> Exercise goal: Would you copy each line of the records that includes the word "Know"?

[Stored data]
○ ○ ○

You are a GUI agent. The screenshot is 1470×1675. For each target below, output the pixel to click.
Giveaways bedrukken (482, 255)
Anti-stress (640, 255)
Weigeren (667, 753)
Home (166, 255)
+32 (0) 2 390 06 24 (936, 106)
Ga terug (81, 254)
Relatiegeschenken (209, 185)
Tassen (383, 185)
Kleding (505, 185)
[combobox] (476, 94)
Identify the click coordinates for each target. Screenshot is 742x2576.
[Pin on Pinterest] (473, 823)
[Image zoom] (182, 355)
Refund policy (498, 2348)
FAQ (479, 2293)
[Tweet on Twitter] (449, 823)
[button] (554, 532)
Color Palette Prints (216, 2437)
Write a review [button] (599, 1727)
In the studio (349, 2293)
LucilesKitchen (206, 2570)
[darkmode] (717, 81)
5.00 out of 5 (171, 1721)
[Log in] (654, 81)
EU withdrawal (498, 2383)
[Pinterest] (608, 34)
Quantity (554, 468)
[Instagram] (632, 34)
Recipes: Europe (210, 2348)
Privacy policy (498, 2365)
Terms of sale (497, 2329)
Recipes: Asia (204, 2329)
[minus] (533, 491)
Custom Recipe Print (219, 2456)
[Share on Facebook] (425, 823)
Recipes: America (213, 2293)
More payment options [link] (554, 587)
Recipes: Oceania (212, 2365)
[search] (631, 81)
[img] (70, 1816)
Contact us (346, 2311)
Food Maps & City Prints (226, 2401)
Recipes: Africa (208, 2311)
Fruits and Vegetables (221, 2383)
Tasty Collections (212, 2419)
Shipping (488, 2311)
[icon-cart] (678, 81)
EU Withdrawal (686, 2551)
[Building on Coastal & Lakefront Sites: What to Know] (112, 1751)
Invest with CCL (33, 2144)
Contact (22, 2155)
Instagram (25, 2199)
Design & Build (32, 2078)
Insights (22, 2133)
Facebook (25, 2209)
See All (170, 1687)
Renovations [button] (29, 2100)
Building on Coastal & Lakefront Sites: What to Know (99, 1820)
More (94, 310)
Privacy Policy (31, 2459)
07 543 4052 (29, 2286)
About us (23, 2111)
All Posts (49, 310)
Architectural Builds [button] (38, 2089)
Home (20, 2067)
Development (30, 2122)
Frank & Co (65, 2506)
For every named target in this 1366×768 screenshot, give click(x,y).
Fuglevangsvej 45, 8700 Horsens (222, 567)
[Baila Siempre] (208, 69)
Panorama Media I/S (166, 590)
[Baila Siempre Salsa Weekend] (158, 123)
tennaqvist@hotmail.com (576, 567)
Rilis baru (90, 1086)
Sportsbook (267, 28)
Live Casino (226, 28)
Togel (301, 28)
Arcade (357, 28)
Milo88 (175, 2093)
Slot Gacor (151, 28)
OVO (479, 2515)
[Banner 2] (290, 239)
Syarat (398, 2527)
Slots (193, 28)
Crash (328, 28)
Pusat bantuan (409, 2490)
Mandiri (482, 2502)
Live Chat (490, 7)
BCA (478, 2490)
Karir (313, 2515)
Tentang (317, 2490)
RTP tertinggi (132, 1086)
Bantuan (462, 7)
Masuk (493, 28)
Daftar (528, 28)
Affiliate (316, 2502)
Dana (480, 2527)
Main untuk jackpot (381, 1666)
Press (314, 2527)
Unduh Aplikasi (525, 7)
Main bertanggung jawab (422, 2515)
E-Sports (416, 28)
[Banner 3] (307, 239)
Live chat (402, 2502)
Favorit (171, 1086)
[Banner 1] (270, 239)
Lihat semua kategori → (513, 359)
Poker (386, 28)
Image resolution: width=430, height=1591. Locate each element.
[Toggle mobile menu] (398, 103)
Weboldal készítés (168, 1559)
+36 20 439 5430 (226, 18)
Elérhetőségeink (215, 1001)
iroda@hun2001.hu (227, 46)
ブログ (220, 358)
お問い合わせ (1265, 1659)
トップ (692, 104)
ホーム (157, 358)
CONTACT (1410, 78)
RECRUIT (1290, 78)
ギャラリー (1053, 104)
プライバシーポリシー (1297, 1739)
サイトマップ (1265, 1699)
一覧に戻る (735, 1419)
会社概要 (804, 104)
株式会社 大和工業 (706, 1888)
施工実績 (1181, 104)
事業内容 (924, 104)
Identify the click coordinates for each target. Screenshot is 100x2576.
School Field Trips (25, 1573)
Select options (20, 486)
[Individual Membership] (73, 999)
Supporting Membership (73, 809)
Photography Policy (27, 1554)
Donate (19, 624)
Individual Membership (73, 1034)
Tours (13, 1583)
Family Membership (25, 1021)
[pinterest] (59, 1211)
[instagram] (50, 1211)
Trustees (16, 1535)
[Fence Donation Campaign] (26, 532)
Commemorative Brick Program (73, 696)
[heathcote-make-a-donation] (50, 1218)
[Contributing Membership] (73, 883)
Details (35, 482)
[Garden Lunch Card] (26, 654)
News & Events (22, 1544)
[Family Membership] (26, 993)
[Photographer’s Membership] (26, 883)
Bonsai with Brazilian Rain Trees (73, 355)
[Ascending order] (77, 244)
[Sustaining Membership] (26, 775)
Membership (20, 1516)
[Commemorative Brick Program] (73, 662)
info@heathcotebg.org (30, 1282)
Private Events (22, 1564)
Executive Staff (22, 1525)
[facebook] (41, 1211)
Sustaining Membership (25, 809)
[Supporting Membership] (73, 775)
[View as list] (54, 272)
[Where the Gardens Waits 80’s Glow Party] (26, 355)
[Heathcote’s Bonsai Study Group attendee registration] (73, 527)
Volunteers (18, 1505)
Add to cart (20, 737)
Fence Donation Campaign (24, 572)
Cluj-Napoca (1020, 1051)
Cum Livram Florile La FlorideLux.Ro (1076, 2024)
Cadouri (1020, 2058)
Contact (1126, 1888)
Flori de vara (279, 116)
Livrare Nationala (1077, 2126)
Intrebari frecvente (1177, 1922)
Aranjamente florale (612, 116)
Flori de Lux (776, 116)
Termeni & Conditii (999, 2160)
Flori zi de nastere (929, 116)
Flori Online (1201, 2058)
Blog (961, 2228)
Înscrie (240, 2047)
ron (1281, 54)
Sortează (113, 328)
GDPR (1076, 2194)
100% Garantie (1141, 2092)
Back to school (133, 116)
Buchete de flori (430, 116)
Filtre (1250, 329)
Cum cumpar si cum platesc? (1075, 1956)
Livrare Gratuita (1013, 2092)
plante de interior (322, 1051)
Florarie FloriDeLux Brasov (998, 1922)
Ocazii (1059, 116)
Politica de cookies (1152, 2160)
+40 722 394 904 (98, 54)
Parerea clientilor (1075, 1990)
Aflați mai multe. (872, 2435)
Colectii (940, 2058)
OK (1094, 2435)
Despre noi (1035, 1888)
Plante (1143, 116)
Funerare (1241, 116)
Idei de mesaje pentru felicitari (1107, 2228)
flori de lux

○ ○ ○

> Completed task:
[Building on Coastal & Lakefront Sites: What to Know] (112, 1751)
Building on Coastal & Lakefront Sites: What to Know (99, 1820)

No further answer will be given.